Однако он должен был потерпеть несколько минут. Прийти сюда в одиночку мне было не просто.
Я постучался тихонько, но ответа не получил, и потому вошел без приглашения. Было темно, настенные светильники не горели, шторы опущены. Короткий коридор вел на кухню, и я сразу увидел Мески. Она склонилась над широким столом, темная плоть растеклась, словно чернильное пятно, по надраенным доскам столешницы. Я громко прочистил горло, но она то ли не услышала меня, то ли не захотела ответить.
— Привет, Мески.
Она слегка приподняла голову.
— Это ты, рада видеть, — сказала она, хотя ее тон предполагал скорее обратное. — Только боюсь, сегодня мне не до стирки. — Отчаяние лежало тяжелым грузом на ее лице, но глаза выражали ясность, голос все еще звучал твердо.

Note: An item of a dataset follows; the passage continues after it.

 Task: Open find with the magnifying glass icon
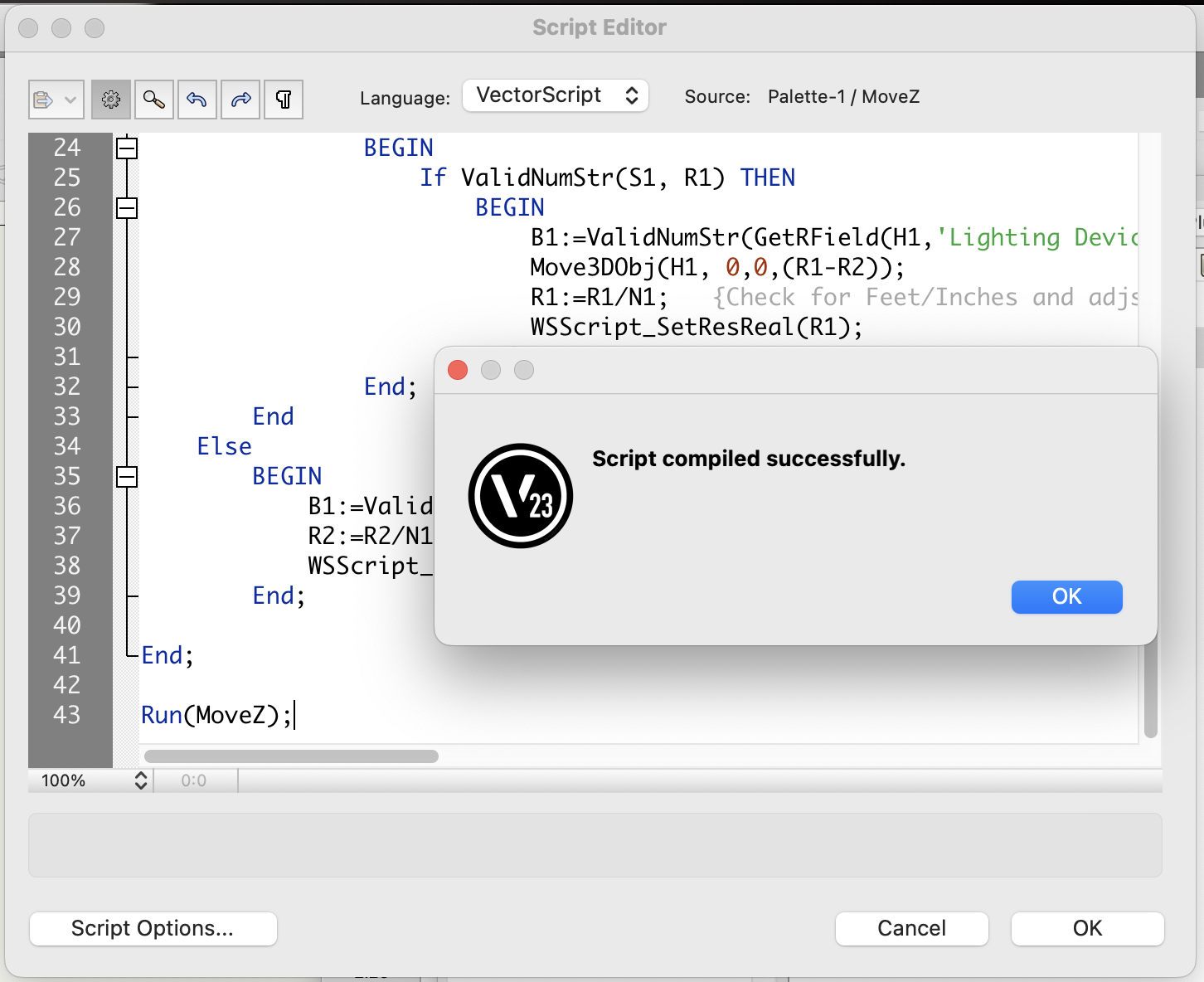pos(154,100)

Я набрался храбрости и продолжил:
— Я расследую кое-какие дела, которые творятся у нас в округе последнее время. — (Мески не отвечала. Иной реакции трудно было и ожидать. Я совал нос в чужие дела — самое время выложить на стол несколько карт.) — Это я нашел мертвую Тару. Ты знаешь об этом?
Мески покачала головой.
Я подумал, как объяснить то, зачем я пришел в ее дом около полудня, зачем ворвался как непрошеный гость и завел разговор о ребенке, который, вероятно, мертв.
— Нам стоит быть очень внимательными к нашим близким.

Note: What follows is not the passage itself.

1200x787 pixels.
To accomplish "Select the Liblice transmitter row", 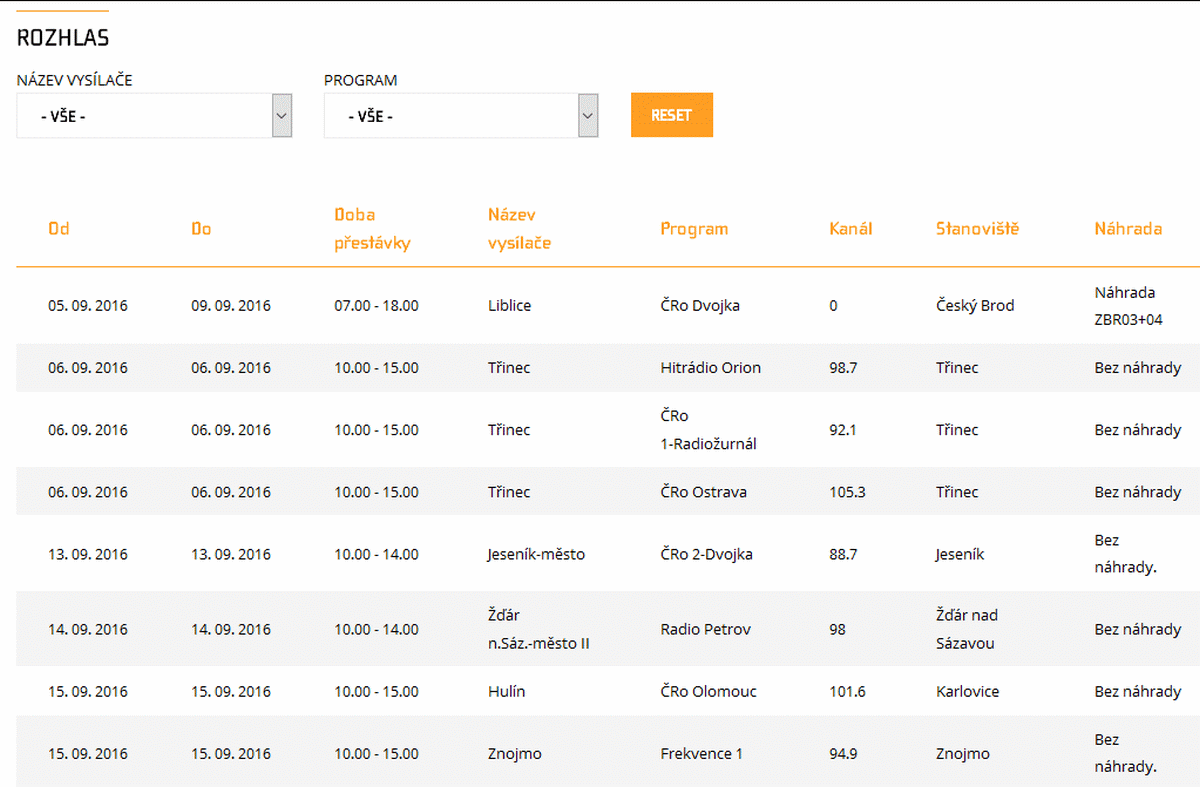I will (509, 306).
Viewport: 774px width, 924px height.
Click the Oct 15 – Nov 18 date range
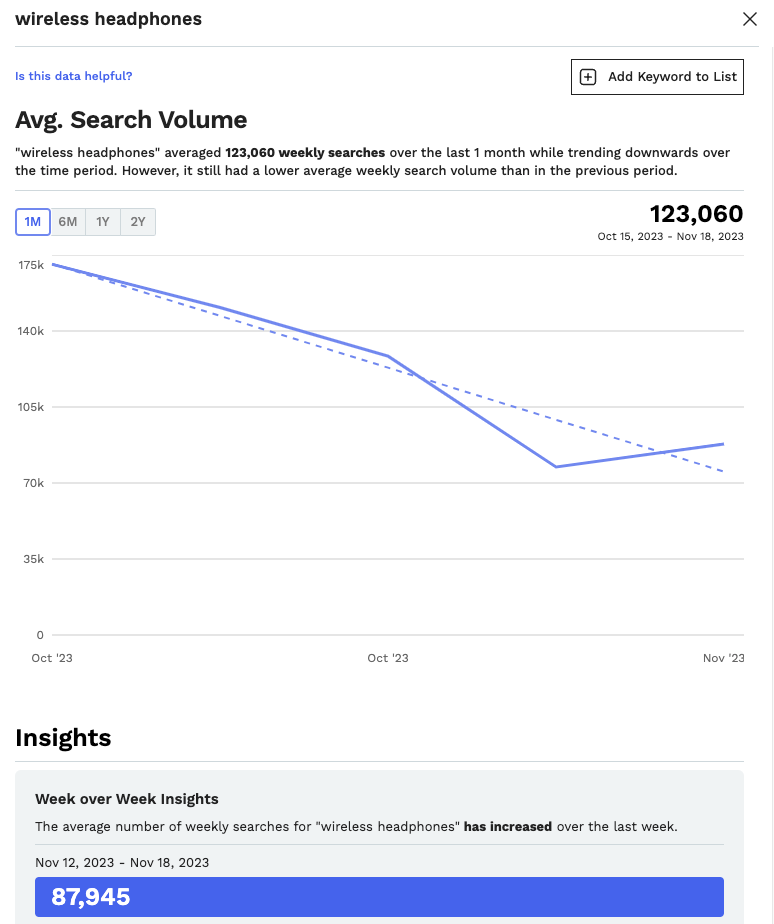point(670,236)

Высказанная вслух мысль звучала еще легкомысленнее, чем казалась в уме.
Не говоря ни слова, Мески медленно перевела взгляд на меня, потом отвернулась и тихо сказала:
— Присылали агента. Он спрашивал меня об Аврааме. Взял мои показания.
— Обморозни сделают все, что в их силах. Но они слышат не все, что слышу я, и они не всегда слушают. — (Пожалуй, это все, что я мог сказать в защиту Черного дома.) — Я пытаюсь выяснить, имеется ли какая-то связь между Авраамом и другими детьми, было ли в нем что-то особенное, что-нибудь уникальное… — Мой голос постепенно ослаб, и я замолчал.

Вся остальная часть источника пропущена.